Posizioni diverse: per Zarathustra la colpa del male è nella lotta fra gli dèi, per Budda è nel vortice dell’universo; per loro la lotta contro il male è senza speranza, non ha senso. Forse è solo Ezechiele a centrare il problema: il male è dentro l’uomo, dipende dalle sue scelte e si può combattere.
Giobbe, che viene un secolo e mezzo dopo Ezechiele, vuole andare a fondo del problema attraverso il procedimento del dialogo, come faceva in Grecia il suo contemporaneo Platone, e porta in scena una serie di personaggi che rappresentano le opinioni tradizionali. “Perché tu hai peccato, perché i tuoi antenati hanno peccato; perché involontariamente hai offeso Dio”… un castigo comunque. Giobbe smonta con facilità tutte queste false risposte e alla fine invita Dio stesso a casa sua a sedersi con gli altri amici.

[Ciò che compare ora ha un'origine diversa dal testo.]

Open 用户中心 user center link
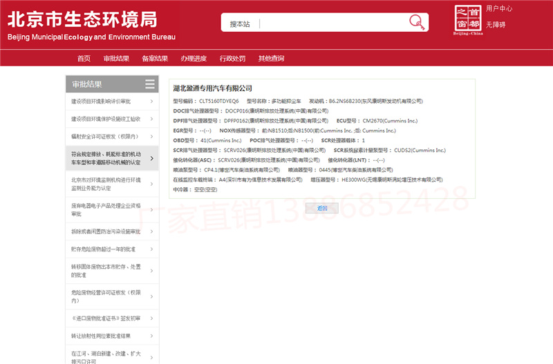This screenshot has height=364, width=553. coord(499,9)
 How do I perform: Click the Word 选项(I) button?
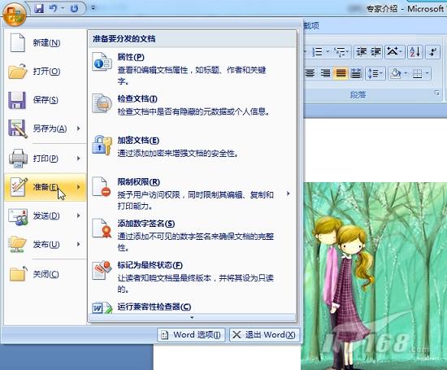[x=191, y=334]
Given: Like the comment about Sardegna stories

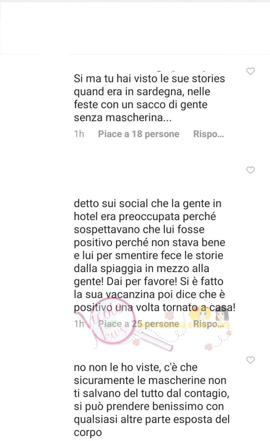Looking at the screenshot, I should [x=250, y=71].
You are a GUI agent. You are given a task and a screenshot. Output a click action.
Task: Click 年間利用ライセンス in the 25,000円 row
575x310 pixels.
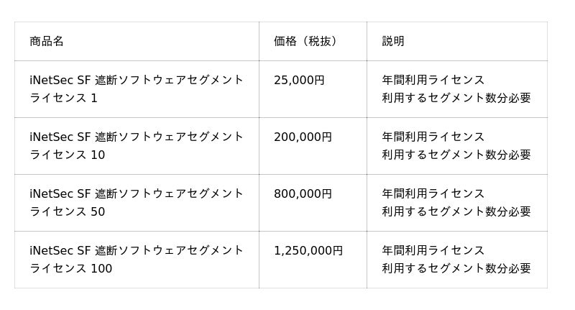click(433, 80)
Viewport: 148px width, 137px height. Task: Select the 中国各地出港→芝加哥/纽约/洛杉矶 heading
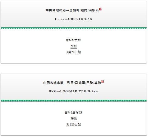72,10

Dio (il personaggio del dialogo, ovviamente) arriva e Giobbe lo interroga con una certa animosità. Dio però è conciliante e riconosce a Giobbe la sua giustizia e anzi gli dice: il bene che è in te ti lega a me per sempre e, se anche tu dovessi morire e andare nello sheol, io ti sarò vicino anche là. Devi solo fidarti di me e sarai salvo.

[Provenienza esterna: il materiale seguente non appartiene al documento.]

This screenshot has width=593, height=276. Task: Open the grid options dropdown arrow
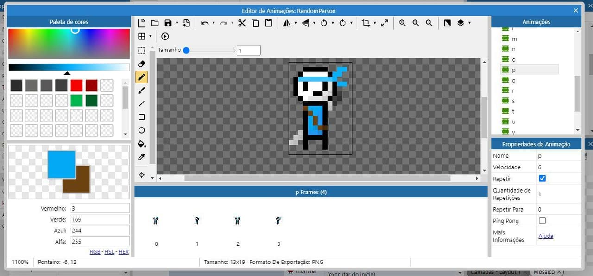(x=151, y=36)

Giobbe però insiste, vuole un perché. A questo punto Dio osserva: voi uomini con la vostra intelligenza credete di poter dare risposta a tutto, ma gran parte della vita è fatta di domande senza risposta, di mistero: la vita e la morte, l’amore, l’odio la bellezza la paura, i sentieri del tempo… mistero che nessuna ragione umana è in grado di spiegare. Tu non c’eri, quando io fissavo le stelle nella volta del cielo, quando comandavo al mare ed alla terra di attenersi ai loro confini, quando infondevo lo spirito vitale nelle creature viventi. Giobbe alla fine accetta di vivere nel mistero, sotto lo sguardo di Dio.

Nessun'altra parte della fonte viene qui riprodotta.